:: To do ::
Below are the entries; determine how many of their lines contain the string "computer" and give that figure alone.

Material for the task Block Start

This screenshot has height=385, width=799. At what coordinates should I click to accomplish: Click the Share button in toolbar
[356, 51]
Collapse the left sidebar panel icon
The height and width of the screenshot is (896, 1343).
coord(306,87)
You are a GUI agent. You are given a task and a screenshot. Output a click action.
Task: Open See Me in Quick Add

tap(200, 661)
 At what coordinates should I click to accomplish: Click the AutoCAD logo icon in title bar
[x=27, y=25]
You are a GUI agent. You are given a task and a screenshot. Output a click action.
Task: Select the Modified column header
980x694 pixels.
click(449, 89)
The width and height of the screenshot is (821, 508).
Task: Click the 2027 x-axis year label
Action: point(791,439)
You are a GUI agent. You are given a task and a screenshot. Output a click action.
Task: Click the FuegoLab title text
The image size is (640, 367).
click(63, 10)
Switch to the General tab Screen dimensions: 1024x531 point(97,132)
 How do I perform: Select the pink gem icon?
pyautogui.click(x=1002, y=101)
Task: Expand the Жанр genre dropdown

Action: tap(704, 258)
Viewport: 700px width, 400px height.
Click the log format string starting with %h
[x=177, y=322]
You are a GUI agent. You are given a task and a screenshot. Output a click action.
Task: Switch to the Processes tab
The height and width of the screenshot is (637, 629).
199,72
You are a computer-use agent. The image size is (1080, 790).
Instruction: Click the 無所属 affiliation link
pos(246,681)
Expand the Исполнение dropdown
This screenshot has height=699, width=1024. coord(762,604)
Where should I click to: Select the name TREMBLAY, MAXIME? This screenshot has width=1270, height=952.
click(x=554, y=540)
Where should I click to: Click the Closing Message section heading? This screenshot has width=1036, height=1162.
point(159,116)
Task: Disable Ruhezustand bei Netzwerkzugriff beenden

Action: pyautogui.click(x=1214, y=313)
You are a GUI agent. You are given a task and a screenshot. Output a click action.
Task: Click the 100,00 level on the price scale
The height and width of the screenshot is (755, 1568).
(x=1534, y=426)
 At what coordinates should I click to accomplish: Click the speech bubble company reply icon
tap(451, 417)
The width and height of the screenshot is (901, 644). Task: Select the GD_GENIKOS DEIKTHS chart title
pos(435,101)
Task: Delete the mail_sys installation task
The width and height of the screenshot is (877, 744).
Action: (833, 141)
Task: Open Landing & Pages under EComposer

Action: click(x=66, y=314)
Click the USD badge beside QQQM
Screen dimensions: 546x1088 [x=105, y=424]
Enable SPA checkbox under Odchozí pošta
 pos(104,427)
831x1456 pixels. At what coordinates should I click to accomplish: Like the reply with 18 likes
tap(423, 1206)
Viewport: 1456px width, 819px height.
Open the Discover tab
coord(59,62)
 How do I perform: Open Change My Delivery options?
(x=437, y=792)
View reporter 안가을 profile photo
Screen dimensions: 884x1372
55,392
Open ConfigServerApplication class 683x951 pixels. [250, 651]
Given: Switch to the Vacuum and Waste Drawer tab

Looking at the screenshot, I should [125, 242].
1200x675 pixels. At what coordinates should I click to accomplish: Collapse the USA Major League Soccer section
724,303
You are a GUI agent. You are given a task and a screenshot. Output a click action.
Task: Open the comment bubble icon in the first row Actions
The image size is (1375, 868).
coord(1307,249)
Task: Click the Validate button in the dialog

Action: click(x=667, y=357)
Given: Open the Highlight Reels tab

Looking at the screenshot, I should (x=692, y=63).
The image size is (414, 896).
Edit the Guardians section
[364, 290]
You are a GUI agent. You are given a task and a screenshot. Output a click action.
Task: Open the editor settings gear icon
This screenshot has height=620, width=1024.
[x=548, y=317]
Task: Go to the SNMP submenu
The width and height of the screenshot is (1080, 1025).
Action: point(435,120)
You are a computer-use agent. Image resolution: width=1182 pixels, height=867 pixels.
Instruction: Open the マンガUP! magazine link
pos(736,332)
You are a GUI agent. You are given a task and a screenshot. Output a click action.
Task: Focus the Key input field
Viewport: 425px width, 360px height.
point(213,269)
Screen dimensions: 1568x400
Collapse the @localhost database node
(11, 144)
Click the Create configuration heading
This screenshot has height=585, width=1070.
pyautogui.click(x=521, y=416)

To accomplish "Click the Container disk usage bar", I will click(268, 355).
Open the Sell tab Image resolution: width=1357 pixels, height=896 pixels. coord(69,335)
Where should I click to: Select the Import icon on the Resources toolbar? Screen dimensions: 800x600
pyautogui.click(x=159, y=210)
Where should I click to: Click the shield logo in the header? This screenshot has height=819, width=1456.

Material for the task Block End

:: Exercise result ::
2